Assigned task: The data is to be reproduced in full and without error.

------------------------------------------------------------

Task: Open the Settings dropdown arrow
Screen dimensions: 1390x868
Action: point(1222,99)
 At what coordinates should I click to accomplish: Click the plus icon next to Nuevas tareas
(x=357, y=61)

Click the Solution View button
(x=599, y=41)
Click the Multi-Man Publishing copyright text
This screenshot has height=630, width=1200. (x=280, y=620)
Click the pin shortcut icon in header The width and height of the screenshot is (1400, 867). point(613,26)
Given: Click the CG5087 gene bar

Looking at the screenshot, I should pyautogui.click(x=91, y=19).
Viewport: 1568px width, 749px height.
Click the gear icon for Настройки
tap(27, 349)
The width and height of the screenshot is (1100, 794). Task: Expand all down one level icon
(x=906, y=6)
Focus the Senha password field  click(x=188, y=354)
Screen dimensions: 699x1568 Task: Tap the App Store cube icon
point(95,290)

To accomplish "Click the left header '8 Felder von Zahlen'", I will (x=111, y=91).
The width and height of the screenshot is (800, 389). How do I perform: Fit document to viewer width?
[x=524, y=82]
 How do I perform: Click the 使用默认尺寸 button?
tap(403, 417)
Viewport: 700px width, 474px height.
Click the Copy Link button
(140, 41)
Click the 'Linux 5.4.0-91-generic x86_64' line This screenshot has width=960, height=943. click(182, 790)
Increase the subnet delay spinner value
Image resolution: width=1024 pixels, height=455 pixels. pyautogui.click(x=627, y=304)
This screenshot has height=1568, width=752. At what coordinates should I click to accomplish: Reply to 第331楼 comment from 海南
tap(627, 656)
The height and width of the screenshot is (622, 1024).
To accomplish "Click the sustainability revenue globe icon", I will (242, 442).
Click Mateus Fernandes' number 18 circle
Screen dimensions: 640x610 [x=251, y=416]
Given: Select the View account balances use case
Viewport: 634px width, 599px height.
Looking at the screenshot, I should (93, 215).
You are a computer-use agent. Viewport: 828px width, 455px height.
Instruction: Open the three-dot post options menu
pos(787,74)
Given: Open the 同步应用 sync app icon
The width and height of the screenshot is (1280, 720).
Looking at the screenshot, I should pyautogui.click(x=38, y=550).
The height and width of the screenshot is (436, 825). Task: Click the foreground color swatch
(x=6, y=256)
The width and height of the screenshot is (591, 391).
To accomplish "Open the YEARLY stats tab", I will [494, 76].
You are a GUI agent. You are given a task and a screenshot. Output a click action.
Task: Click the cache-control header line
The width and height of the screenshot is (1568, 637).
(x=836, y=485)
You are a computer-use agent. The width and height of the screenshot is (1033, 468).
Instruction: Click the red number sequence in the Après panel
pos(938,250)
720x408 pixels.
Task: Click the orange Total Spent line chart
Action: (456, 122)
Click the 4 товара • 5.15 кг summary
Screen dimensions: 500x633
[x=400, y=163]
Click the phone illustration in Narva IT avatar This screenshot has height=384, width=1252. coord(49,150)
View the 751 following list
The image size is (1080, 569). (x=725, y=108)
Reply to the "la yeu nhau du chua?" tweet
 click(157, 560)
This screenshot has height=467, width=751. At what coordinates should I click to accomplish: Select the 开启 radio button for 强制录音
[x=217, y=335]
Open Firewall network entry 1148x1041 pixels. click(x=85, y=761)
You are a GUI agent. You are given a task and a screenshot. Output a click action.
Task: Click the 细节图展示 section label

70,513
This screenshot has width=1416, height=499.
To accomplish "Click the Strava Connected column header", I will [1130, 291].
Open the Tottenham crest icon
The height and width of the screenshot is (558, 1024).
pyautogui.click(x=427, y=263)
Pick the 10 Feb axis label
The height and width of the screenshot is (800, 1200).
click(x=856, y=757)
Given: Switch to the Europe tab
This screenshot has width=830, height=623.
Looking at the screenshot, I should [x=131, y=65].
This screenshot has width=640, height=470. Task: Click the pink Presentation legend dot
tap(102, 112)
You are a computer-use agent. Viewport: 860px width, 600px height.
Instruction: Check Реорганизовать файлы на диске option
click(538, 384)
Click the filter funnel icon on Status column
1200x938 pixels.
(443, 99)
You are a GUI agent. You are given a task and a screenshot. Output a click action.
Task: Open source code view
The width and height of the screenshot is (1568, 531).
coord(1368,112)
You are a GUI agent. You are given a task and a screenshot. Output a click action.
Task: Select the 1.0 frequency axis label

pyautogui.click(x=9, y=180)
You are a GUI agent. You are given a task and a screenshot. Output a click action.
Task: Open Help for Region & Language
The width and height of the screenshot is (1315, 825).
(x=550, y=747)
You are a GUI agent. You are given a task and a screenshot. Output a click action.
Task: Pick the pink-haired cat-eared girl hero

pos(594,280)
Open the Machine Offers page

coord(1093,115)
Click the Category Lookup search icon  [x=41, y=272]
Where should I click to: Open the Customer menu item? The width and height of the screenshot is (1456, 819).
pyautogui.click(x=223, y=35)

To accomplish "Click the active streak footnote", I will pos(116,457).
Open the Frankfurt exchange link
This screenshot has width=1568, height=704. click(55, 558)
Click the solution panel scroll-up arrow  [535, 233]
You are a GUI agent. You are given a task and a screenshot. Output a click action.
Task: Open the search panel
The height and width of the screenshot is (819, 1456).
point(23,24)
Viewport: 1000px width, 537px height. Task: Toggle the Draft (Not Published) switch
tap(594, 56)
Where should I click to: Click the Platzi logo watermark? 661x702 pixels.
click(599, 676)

------------------------------------------------------------

Answer section:
Task: Open the Settings dropdown arrow
Screen dimensions: 1390x868
Action: point(1222,99)
 At what coordinates should I click to accomplish: Click the plus icon next to Nuevas tareas
(x=357, y=61)

Click the Solution View button
(x=599, y=41)
Click the Multi-Man Publishing copyright text
This screenshot has height=630, width=1200. (x=280, y=620)
Click the pin shortcut icon in header The width and height of the screenshot is (1400, 867). point(613,26)
Given: Click the CG5087 gene bar

Looking at the screenshot, I should pyautogui.click(x=91, y=19).
Viewport: 1568px width, 749px height.
Click the gear icon for Настройки
tap(27, 349)
The width and height of the screenshot is (1100, 794). Task: Expand all down one level icon
(x=906, y=6)
Focus the Senha password field  click(x=188, y=354)
Screen dimensions: 699x1568 Task: Tap the App Store cube icon
point(95,290)

To accomplish "Click the left header '8 Felder von Zahlen'", I will (x=111, y=91).
The width and height of the screenshot is (800, 389). How do I perform: Fit document to viewer width?
[x=524, y=82]
 How do I perform: Click the 使用默认尺寸 button?
tap(403, 417)
Viewport: 700px width, 474px height.
Click the Copy Link button
(140, 41)
Click the 'Linux 5.4.0-91-generic x86_64' line This screenshot has width=960, height=943. click(182, 790)
Increase the subnet delay spinner value
Image resolution: width=1024 pixels, height=455 pixels. pyautogui.click(x=627, y=304)
This screenshot has height=1568, width=752. At what coordinates should I click to accomplish: Reply to 第331楼 comment from 海南
tap(627, 656)
The height and width of the screenshot is (622, 1024).
To accomplish "Click the sustainability revenue globe icon", I will (242, 442).
Click Mateus Fernandes' number 18 circle
Screen dimensions: 640x610 [x=251, y=416]
Given: Select the View account balances use case
Viewport: 634px width, 599px height.
Looking at the screenshot, I should (93, 215).
You are a computer-use agent. Viewport: 828px width, 455px height.
Instruction: Open the three-dot post options menu
pos(787,74)
Given: Open the 同步应用 sync app icon
The width and height of the screenshot is (1280, 720).
Looking at the screenshot, I should pyautogui.click(x=38, y=550).
The height and width of the screenshot is (436, 825). Task: Click the foreground color swatch
(x=6, y=256)
The width and height of the screenshot is (591, 391).
To accomplish "Open the YEARLY stats tab", I will [494, 76].
You are a GUI agent. You are given a task and a screenshot. Output a click action.
Task: Click the cache-control header line
The width and height of the screenshot is (1568, 637).
(x=836, y=485)
You are a computer-use agent. The width and height of the screenshot is (1033, 468).
Instruction: Click the red number sequence in the Après panel
pos(938,250)
720x408 pixels.
Task: Click the orange Total Spent line chart
Action: (456, 122)
Click the 4 товара • 5.15 кг summary
Screen dimensions: 500x633
[x=400, y=163]
Click the phone illustration in Narva IT avatar This screenshot has height=384, width=1252. coord(49,150)
View the 751 following list
The image size is (1080, 569). (x=725, y=108)
Reply to the "la yeu nhau du chua?" tweet
 click(157, 560)
This screenshot has height=467, width=751. At what coordinates should I click to accomplish: Select the 开启 radio button for 强制录音
[x=217, y=335]
Open Firewall network entry 1148x1041 pixels. click(x=85, y=761)
You are a GUI agent. You are given a task and a screenshot. Output a click action.
Task: Click the 细节图展示 section label

70,513
This screenshot has width=1416, height=499.
To accomplish "Click the Strava Connected column header", I will [1130, 291].
Open the Tottenham crest icon
The height and width of the screenshot is (558, 1024).
pyautogui.click(x=427, y=263)
Pick the 10 Feb axis label
The height and width of the screenshot is (800, 1200).
click(x=856, y=757)
Given: Switch to the Europe tab
This screenshot has width=830, height=623.
Looking at the screenshot, I should [x=131, y=65].
This screenshot has width=640, height=470. Task: Click the pink Presentation legend dot
tap(102, 112)
You are a computer-use agent. Viewport: 860px width, 600px height.
Instruction: Check Реорганизовать файлы на диске option
click(538, 384)
Click the filter funnel icon on Status column
1200x938 pixels.
(443, 99)
You are a GUI agent. You are given a task and a screenshot. Output a click action.
Task: Open source code view
The width and height of the screenshot is (1568, 531).
coord(1368,112)
You are a GUI agent. You are given a task and a screenshot. Output a click action.
Task: Select the 1.0 frequency axis label

pyautogui.click(x=9, y=180)
You are a GUI agent. You are given a task and a screenshot. Output a click action.
Task: Open Help for Region & Language
The width and height of the screenshot is (1315, 825).
(x=550, y=747)
You are a GUI agent. You are given a task and a screenshot. Output a click action.
Task: Pick the pink-haired cat-eared girl hero

pos(594,280)
Open the Machine Offers page

coord(1093,115)
Click the Category Lookup search icon  [x=41, y=272]
Where should I click to: Open the Customer menu item? The width and height of the screenshot is (1456, 819).
pyautogui.click(x=223, y=35)

To accomplish "Click the active streak footnote", I will pos(116,457).
Open the Frankfurt exchange link
This screenshot has width=1568, height=704. click(55, 558)
Click the solution panel scroll-up arrow  [535, 233]
You are a GUI agent. You are given a task and a screenshot. Output a click action.
Task: Open the search panel
The height and width of the screenshot is (819, 1456).
point(23,24)
Viewport: 1000px width, 537px height. Task: Toggle the Draft (Not Published) switch
tap(594, 56)
Where should I click to: Click the Platzi logo watermark? 661x702 pixels.
click(599, 676)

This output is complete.